Last Tuesday saw myself, Mr. Hartley and a plethora of other drinks-writers head to Battersea for a sneak peak of the new gin from Beefeater, Beefeater London Market Gin as well as a chance to learn a little bit more about the new cocktail website Gin & Tales. This is the fourth new gin Beefeater in as many years, all a variation on the original; I thought this a good opportunity to look at the story so far.

Beefeater itself has nine botanicals (I shall refer to these as the “Classic 9”). These are:
Juniper, Angelica Root, Angelica Seed, Coriander Seed, Orange Peel, Lemon Peel, Orris Root, Liquorice Root and Almond. With each of the “Beefeater Variations”, the master distiller has used these nine botanicals as a base and added three more to create the variant.
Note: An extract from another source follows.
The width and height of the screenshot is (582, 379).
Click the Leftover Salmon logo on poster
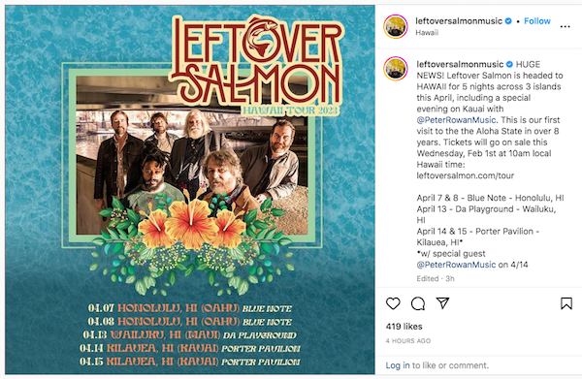point(257,61)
The details of these additional botanicals can be found below.

Beefeater 24 was released in October 2008 and was created, in some ways, as a replacement for Crown Jewel, a gin which was first released in 1993 and made using the Classic 9 botanicals, plus Grapefruit; designed for the export market, Crown Jewel was bottled at 50.0%. Beefeater 24 was also to be Beefeater’s Premium Product.

Beefeater Summer was released in May 2010 for a limited period and formed part of a pair along with the Beefeater Winter (October 2010). This led to speculation by some of an Autumn variety (perhaps with Pumpkin, Cranberry and Pear?) as well as a Spring Gin (Rhubarb, Mint & Cherry, maybe?). As far as my “sources” tell me, there are no such plans as yet; I don’t think Mr. Payne wants to get stuck into that sort of cycle.

And that brings us to June 2011 and the release of London Market Gin. The gin was designed to reflect the smells and sensations of a London Food Market in summer, a nod to the fact that James Borough used to scour London’s Markets in search of the finest exotic botanicals. The guest botanicals are the sort of thing you could ind in London Food Markets in 2011, Pomegranate, Kafir Lime LEaves and Caradmon*

#1) Own
Very soft and slightly sweet, I get juniper, some citrus (probably a touch more than usual with Beefeater) and a long taste of cardamon towards the end. Medium finish.
My main impressions: soft, sweet and cardamon.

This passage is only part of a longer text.